A([θᵢ, S^P]) = softmax(QK^T/√d)V

Treats each instance-strategy pair ⟨θᵢ, sⱼ⟩ as a token, extracting features through multi-layer attention mechanisms.

Technical Innovations

1. Preference Sampling Optimization

Leverages transitivity of preferences, ordering strategies by preference, requiring only M_P ordered preference samples instead of (M_P choose 2) pairwise comparisons, reducing sample complexity from quadratic to linear.

2. Dual Loss Function

  • Preference Loss:
L_p(φ) = -1/N ∑∑[μᵢ,ⱼ log(pᵢ,ⱼ) + (1-μᵢ,ⱼ) log(1-pᵢ,ⱼ)]
  • Reward Difference Loss:
L_d(φ) = 1/N ∑∑(r̂ᵢ,σ(j) - r̂ᵢ,σ(j+1) - δᵢ,ⱼ)²
  • Total Loss: L_total(φ) = λ₁L_p(φ) + λ₂L_d(φ)

3. Top-k Strategy Inference

Selects top-k output strategies as candidates during inference, evaluates reduced models and selects the strategy with lowest infeasibility.

Experimental Setup

Datasets

  1. MIPLIB: Real MILP problems from 6 scenarios with varying scales and solving difficulty
  2. Fuel Cell Energy Management Problem: Adjusts problem complexity by increasing time steps T
  3. Inventory Management Problem: 5 large-scale real industrial problems, averaging approximately 100,000 constraints

Evaluation Metrics

Accuracy Metrics:

accuracy = 1/N |{θᵢ | p(θᵢ, ŝⱼ) ≤ ε₁ ∧ d(θᵢ, ŝⱼ) ≤ ε₂}|

where both infeasibility and suboptimality tolerances are set to 1×10⁻⁴.

Comparison Methods

  1. Gurobi: Advanced commercial solver (with warm start enabled)
  2. Gurobi Heuristic: Gurobi heuristic mode (1-second time limit)
  3. MLOPT: Most applicable model reduction-based learning method
  4. Predict and Search: Solution prediction-based method

Implementation Details

  • Optimizer: AdamW, learning rate 0.0001-0.001
  • Learning rate decay: Linear decay by 0.9 every 10 epochs, 100 epochs total
  • Batch size: 128
  • Coordination parameter λ₁: 0.8-0.9

Experimental Results

Main Results

MIPLIB Dataset

  • In most scenarios, the method achieves performance comparable to Gurobi in suboptimality and feasibility
  • Shows slight advantages over MLOPT in feasibility, with significant improvements in suboptimality
  • Heuristic methods perform poorly on multiple metrics due to time constraints

Fuel Cell Energy Management

  • Achieves nearly 39% accuracy improvement on the most complex problem
  • Strategy pruning shows significant effects, particularly as problem scale increases
  • Top-k performance: Model performance improves with increasing k, outperforming MLOPT at equivalent k values

Inventory Management Problems

  • Maintains feasibility across all instances with stable accuracy around 90%
  • Achieves approximately 30% improvement over MLOPT on the largest problem P5 (exceeding 270,000 constraints)

Computational Time Analysis

  • Achieves 3 orders of magnitude time improvement compared to Gurobi
  • Maintains relatively stable time growth as problem scale increases
  • Minimal differences compared to MLOPT (at equivalent k values)
  • Top-k computation can be parallelized for further speedup

Ablation Studies

Preference Learning vs.

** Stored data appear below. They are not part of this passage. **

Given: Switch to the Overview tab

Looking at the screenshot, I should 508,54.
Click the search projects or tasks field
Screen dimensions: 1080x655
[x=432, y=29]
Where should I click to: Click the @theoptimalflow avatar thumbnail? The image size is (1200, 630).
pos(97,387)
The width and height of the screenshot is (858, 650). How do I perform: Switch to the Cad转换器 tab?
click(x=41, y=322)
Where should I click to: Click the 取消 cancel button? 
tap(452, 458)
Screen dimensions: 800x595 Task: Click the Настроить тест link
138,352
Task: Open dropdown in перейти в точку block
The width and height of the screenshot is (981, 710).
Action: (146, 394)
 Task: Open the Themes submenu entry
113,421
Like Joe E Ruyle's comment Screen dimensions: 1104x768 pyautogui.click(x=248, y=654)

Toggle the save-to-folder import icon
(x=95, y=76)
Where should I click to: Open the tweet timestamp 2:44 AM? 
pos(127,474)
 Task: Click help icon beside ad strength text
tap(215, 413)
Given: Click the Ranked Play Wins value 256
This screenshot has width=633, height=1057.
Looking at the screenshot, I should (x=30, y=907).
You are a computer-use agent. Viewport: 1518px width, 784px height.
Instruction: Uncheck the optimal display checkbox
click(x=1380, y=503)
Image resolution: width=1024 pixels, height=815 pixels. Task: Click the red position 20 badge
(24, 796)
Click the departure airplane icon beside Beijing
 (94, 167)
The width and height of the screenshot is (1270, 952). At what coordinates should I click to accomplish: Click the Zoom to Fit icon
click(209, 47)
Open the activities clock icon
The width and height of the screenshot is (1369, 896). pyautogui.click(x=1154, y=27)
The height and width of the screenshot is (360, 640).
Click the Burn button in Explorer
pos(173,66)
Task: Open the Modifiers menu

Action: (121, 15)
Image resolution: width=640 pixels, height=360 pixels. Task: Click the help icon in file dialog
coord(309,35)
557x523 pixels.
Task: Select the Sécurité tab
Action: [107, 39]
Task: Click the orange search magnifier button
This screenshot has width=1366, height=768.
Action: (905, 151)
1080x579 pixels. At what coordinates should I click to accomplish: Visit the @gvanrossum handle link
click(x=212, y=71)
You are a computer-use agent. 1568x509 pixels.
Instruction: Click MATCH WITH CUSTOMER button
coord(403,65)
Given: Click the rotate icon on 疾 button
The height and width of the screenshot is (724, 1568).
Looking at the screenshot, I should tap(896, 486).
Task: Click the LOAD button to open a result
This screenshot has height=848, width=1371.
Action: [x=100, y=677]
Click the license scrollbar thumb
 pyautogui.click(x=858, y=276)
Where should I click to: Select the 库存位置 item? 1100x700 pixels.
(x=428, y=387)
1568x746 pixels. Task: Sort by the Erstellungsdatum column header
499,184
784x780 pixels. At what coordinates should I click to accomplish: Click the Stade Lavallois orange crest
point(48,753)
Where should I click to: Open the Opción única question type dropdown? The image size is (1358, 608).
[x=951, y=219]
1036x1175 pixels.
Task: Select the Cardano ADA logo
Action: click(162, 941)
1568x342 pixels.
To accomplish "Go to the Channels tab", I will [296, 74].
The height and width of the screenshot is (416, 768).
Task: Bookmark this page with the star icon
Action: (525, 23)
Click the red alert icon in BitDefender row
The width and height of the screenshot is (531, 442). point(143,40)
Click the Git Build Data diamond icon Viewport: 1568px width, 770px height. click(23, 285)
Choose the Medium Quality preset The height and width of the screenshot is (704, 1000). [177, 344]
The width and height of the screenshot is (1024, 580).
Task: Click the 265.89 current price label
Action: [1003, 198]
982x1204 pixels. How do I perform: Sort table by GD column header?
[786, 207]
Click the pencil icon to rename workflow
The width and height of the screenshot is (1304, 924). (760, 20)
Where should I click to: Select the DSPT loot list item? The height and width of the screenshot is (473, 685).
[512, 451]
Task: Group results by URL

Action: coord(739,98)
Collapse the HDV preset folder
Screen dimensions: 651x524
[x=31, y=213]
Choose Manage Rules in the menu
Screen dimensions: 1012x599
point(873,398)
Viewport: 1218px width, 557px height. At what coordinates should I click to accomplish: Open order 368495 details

Reward Fitting

On the fuel cell dataset, the preference method achieves approximately 9% average accuracy improvement over direct reward fitting, with superior performance on infeasibility and suboptimality metrics.

Ordered Sampling vs. Traditional Sampling

The ordered method achieves approximately 8% average accuracy improvement over traditional preference pair sampling across various problem scales, while significantly reducing training costs.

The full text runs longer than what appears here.